Skip to main content

Pandas GeoPandas Introduction

What is GeoPandas?

GeoPandas is an open-source Python library that extends the functionality of Pandas to enable geospatial operations in Python. It combines the capabilities of Pandas for data manipulation with the geospatial tools of libraries like Shapely, Fiona, and matplotlib.

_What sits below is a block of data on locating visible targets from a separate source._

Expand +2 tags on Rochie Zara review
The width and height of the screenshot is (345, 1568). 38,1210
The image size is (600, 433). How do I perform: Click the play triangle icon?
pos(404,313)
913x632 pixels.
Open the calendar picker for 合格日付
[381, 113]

If you're familiar with Pandas DataFrames, GeoPandas will feel natural as it introduces a new data structure called GeoDataFrame, which is a Pandas DataFrame with special geometry columns and geospatial operations.

Why Use GeoPandas?

  • Seamless Pandas Integration: Works with the Pandas ecosystem you already know
  • Spatial Operations: Perform spatial joins, overlays, and distance calculations
  • Visualization: Easily create maps directly from your data
  • Coordinate System Management: Handle projections and transformations
  • File Format Support: Read and write various geospatial formats like Shapefiles, GeoJSON, etc.

Installation

Before we begin, you'll need to install GeoPandas. It has some dependencies that can sometimes be tricky to install, so the recommended way is via conda:

bash
conda install -c conda-forge geopandas

Alternatively, you can use pip:

bash
pip install geopandas

Basic Concepts in GeoPandas

GeoDataFrame and GeoSeries

The two main data structures in GeoPandas are:

  1. GeoSeries: A vector of geometric objects (similar to a Pandas Series)
  2. GeoDataFrame: A tabular data structure with a GeoSeries column (similar to a Pandas DataFrame)

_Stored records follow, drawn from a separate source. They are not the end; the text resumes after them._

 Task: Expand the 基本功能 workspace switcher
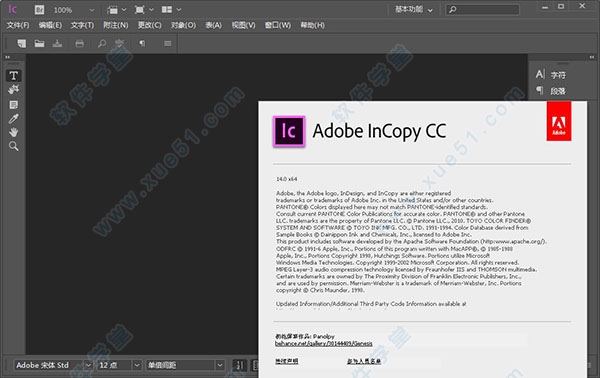414,9
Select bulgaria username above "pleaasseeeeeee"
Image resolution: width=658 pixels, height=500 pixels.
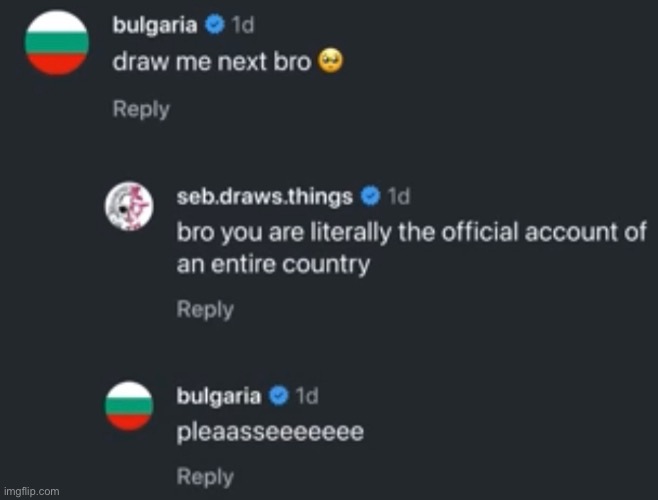pyautogui.click(x=219, y=397)
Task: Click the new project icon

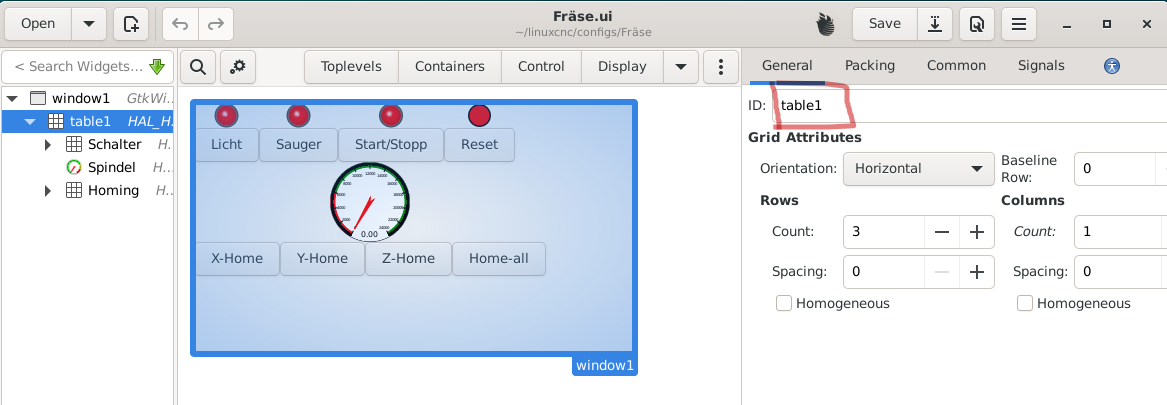Action: (131, 24)
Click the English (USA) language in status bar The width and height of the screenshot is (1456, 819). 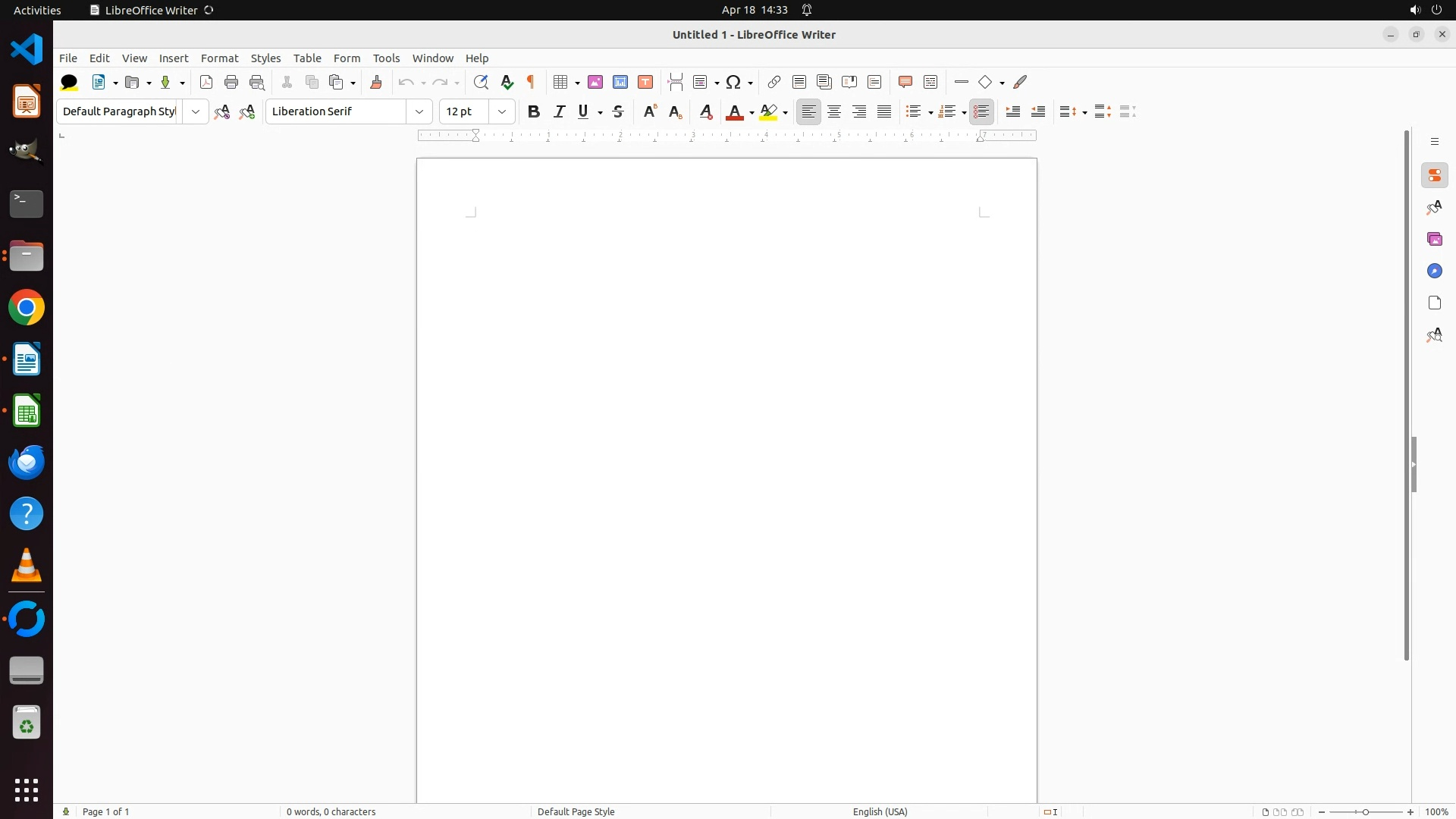(x=880, y=811)
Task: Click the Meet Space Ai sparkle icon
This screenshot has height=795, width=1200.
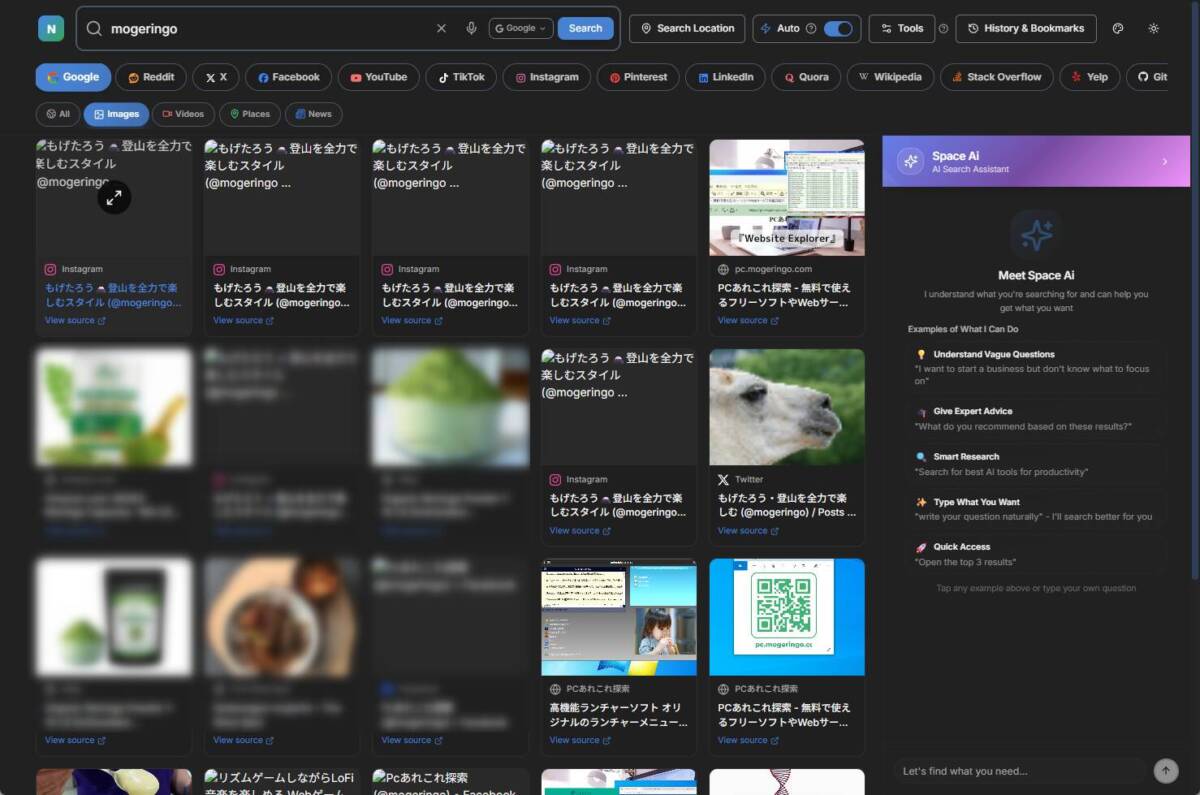Action: coord(1036,234)
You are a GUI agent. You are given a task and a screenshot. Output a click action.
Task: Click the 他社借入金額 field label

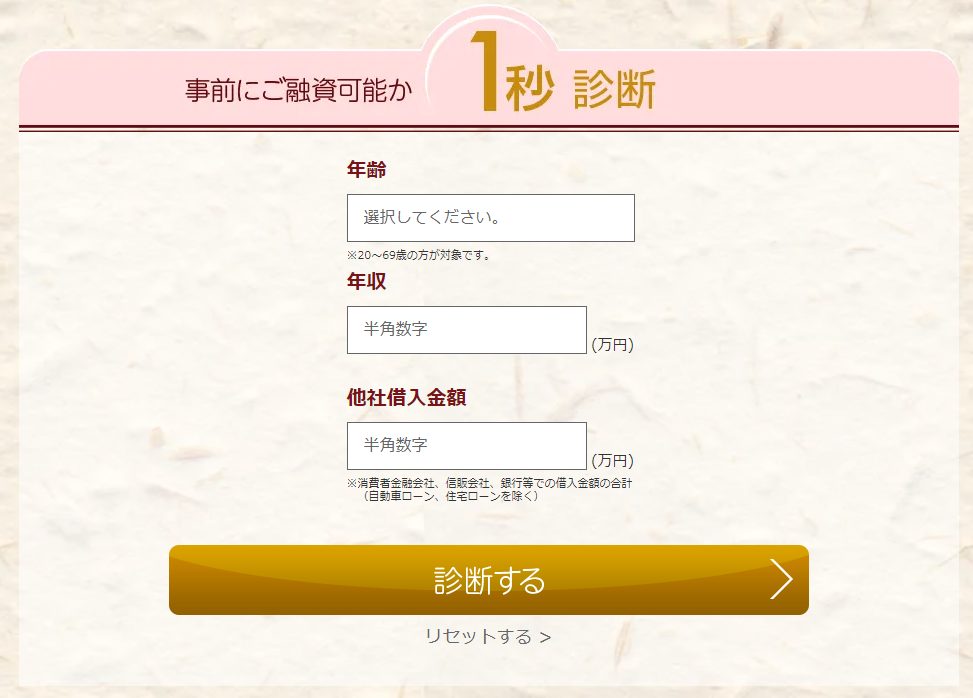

Let's create a simple GeoDataFrame:

python
import geopandas as gpd
from shapely.geometry import Point

# Create some point geometries
geometry = [Point(xy) for xy in zip([-73.9857, -74.0060, -73.9701],
[40.7484, 40.7128, 40.7831])]

# Create a GeoDataFrame
gdf = gpd.GeoDataFrame(
{'name': ['Empire State', 'One World Trade', 'Columbia University'],
'geometry': geometry},
crs="EPSG:4326" # WGS84 coordinate reference system
)

print(gdf)

Output:

                name                    geometry
0 Empire State POINT (-73.98570 40.74840)
1 One World Trade POINT (-74.00600 40.71280)
2 Columbia University POINT (-73.97010 40.78310)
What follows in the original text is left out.